Peace is declared across Europe. Princess Margaret (Bel Powley) is itching to participate in all kinds of fun outside the palace walls, so she enlists her older, more responsible sister, Elizabeth (Sarah Gadon), to convince their parents this is a once in a lifetime experience. Their mother (Emily Watson) is adamantly against it, but their father (Rupert Everett) agrees, provided they remain in the right hotel with proper military chaperones. Two hapless, slightly annoyed young officers are assigned to keep them safe. Unfortunately for the officers, the girls prove more cunning than expected. Margaret gets bored -- and walks out right under the men's noses (granted, they're preoccupied at the time) with a man.
Once Elizabeth discovers she's missing, it's a madcap rumble through London to track down her wayward sister and get back home before midnight... or before the National Guard is called out to track them down. Along the way she picks up an embittered runaway soldier and realizes you need money to go places in London!
On the surface, this is a cute and often sweet story, with a touch of forbidden romance. We know Elizabeth cannot fall in love, and that they'll find Margaret safe and sound by the end of the night, but there are occasional surprises to keep the story interesting. Enough of the actual princesses' personalities are present to make it a believable retelling -- if you suspend your disbelief just a little. The costuming, set design, and music all evoke the right atmosphere, and the cast is marvelous. It's the sort of lightweight cinematic experience that isn't terribly memorable but does put a smile on your face.
However, and this is just personal preference, at times it felt tawdry to me. Much of the plot revolves around how innocent Margaret is, so she's often entangled in innuendo, or innocently saying things to prostitutes that give them the wrong idea of her as a working girl; it might be funny if you're fond of sexual humor, but to me it felt disrespectful. I also didn't need to see soldiers abandoning their posts to sleep with girls they just met -- leaving their post to dance with a pretty partner would have worked just as well. Still, it was charming enough I'll probably revisit it one day.
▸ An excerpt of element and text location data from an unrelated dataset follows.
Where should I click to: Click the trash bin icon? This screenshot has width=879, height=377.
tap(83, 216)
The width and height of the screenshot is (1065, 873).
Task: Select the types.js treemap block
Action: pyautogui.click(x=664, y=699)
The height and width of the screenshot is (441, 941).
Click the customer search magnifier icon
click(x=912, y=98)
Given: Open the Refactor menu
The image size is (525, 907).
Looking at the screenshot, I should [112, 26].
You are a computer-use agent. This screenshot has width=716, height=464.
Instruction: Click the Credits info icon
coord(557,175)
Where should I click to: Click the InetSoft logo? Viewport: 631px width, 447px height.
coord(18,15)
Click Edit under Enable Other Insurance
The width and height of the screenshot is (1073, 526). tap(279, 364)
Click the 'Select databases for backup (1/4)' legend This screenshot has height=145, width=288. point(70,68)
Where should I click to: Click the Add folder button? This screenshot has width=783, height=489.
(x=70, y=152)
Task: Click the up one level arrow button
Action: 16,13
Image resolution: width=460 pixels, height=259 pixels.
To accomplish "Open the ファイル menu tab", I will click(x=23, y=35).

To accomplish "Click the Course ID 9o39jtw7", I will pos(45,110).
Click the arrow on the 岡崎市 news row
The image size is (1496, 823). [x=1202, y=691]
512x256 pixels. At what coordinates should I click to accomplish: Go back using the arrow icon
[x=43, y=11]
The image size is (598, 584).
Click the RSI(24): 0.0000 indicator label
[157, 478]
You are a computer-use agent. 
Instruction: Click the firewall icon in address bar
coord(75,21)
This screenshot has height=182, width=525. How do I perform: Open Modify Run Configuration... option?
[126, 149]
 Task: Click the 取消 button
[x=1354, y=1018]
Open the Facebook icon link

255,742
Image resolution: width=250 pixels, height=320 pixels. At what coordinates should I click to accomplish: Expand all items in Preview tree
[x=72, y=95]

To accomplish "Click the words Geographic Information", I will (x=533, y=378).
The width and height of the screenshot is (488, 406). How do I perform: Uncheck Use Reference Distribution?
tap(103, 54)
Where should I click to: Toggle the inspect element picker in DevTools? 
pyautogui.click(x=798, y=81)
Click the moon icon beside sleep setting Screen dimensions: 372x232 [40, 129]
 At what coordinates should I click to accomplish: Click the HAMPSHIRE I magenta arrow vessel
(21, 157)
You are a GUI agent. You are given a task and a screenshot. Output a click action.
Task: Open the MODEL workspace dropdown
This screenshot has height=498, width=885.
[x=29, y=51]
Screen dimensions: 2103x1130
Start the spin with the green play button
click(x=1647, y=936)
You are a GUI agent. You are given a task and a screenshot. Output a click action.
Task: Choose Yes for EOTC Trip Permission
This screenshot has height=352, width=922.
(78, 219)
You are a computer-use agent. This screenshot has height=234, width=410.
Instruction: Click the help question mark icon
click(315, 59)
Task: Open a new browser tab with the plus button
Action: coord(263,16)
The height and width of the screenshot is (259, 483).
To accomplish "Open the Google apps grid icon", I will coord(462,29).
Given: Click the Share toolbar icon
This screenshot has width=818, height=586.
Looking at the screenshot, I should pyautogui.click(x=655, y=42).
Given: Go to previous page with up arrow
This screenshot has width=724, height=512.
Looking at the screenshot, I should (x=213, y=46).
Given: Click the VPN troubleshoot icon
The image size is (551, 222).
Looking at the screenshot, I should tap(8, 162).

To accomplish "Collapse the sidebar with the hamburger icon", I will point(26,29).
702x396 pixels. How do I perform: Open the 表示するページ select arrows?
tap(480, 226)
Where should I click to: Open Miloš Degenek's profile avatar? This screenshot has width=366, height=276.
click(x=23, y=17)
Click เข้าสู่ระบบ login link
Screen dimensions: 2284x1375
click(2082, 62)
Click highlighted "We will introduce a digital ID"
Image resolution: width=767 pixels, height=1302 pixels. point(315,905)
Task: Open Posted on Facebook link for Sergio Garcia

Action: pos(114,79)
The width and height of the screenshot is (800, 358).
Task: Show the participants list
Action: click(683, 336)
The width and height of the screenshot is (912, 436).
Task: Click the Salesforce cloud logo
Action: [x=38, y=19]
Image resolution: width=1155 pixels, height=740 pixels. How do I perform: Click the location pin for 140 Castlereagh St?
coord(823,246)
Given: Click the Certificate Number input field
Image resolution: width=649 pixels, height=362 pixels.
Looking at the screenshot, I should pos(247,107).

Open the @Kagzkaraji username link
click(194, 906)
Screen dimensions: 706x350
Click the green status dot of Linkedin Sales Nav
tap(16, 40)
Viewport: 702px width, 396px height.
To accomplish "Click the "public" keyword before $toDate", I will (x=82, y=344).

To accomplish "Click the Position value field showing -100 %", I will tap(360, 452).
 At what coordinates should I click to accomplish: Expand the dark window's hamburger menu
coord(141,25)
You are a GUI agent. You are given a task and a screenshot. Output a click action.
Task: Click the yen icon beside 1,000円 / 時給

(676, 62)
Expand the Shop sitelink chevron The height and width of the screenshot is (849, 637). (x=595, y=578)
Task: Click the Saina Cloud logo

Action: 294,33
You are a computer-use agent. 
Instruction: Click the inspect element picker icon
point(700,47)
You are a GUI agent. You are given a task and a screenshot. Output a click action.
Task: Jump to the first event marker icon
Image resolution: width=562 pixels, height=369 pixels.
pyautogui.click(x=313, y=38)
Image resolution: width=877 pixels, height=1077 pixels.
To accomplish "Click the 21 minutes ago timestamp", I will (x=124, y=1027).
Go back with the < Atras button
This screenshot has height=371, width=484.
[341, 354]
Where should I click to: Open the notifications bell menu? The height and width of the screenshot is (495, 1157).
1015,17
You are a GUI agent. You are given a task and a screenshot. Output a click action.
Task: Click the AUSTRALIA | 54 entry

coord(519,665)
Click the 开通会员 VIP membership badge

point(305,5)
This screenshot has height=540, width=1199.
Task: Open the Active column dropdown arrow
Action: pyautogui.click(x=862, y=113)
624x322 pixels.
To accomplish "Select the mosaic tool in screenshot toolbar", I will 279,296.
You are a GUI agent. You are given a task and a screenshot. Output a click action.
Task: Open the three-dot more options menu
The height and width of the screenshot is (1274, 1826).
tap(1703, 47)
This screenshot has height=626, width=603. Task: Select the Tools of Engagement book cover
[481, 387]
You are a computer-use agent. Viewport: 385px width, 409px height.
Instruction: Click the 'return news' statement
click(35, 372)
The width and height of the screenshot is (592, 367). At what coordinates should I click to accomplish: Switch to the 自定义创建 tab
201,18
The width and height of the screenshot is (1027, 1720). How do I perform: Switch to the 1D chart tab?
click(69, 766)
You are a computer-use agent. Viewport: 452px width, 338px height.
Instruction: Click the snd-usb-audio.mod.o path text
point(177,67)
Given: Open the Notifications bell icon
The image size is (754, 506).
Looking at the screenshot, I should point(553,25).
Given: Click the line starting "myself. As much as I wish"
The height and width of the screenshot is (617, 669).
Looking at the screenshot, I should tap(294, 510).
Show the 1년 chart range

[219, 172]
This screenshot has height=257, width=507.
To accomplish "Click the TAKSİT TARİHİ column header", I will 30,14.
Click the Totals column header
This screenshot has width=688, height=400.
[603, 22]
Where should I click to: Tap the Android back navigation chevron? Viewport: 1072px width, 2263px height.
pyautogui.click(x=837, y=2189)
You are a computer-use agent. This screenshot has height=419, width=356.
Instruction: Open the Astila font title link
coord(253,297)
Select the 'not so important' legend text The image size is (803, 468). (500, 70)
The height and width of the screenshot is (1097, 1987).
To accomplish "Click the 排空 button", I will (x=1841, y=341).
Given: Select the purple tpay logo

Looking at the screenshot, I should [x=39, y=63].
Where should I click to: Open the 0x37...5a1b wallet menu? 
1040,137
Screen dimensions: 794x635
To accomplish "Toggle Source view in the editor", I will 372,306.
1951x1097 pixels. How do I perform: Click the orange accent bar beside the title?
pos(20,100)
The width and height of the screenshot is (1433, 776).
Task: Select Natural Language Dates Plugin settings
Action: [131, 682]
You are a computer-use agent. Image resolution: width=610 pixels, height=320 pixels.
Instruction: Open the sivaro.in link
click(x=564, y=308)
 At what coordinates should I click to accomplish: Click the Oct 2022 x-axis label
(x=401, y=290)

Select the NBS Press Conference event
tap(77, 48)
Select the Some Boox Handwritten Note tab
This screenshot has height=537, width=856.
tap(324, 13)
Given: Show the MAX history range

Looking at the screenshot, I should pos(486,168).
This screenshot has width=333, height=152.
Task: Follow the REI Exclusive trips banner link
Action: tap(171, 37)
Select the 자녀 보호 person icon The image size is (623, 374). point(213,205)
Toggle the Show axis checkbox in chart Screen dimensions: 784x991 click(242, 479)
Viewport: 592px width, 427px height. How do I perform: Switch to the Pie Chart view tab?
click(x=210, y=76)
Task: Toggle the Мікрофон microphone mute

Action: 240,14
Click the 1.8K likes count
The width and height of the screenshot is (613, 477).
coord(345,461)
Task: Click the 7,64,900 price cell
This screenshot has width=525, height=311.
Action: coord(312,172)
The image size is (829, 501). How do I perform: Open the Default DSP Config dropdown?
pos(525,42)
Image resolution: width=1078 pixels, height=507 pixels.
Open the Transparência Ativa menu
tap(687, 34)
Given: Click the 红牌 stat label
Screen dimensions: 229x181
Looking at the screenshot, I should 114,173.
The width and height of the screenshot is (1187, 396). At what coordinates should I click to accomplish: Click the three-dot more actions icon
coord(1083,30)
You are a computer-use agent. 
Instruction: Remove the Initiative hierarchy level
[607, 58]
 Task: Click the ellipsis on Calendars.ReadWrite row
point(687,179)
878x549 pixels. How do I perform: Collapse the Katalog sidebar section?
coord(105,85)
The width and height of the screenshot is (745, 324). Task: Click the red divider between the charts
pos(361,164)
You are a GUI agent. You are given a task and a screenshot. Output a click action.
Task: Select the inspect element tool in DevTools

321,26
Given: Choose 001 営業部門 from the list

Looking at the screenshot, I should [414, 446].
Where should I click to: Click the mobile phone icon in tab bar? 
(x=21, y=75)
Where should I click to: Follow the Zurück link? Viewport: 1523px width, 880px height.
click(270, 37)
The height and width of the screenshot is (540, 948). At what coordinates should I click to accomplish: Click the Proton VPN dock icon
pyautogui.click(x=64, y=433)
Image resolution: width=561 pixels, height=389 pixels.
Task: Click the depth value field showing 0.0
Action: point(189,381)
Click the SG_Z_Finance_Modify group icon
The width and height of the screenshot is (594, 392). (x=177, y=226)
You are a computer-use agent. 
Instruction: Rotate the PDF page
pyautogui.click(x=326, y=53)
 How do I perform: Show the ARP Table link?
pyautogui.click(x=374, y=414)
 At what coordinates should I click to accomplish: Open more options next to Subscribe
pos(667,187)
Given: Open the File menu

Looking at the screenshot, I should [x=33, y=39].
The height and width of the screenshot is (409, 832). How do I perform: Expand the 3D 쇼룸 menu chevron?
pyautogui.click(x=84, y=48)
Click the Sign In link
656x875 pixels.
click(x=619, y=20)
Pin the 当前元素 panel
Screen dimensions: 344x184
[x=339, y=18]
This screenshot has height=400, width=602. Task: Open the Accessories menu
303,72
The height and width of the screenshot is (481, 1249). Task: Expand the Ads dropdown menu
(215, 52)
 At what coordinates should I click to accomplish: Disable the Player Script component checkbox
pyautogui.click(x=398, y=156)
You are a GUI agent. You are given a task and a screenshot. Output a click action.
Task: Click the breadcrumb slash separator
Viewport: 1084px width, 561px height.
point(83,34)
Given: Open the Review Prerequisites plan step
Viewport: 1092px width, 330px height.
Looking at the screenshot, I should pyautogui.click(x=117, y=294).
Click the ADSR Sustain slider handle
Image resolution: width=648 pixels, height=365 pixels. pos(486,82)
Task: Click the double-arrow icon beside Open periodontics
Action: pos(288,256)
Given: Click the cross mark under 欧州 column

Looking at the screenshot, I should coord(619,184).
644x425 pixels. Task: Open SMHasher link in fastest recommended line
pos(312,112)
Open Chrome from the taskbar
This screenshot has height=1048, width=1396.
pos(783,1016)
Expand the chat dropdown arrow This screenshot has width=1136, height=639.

Their military escorts abandon them to get frisky with the ladies; one is shown cavorting in his underpants with two similarly un-attired girls (he's between her legs when talking on the phone). Two prostitutes are topless except for pasties. Margaret innocently stumbles into a whorehouse, and is mistaken for one; she engages in "innocent" innuendo (she doesn't know their meaning) and gets them into a posh club.
Racial slurs. Mild profanities (bloody, etc). God's name is abused a dozen times.
Street scuffles (men punching each other); references to gruesome wartime experiences.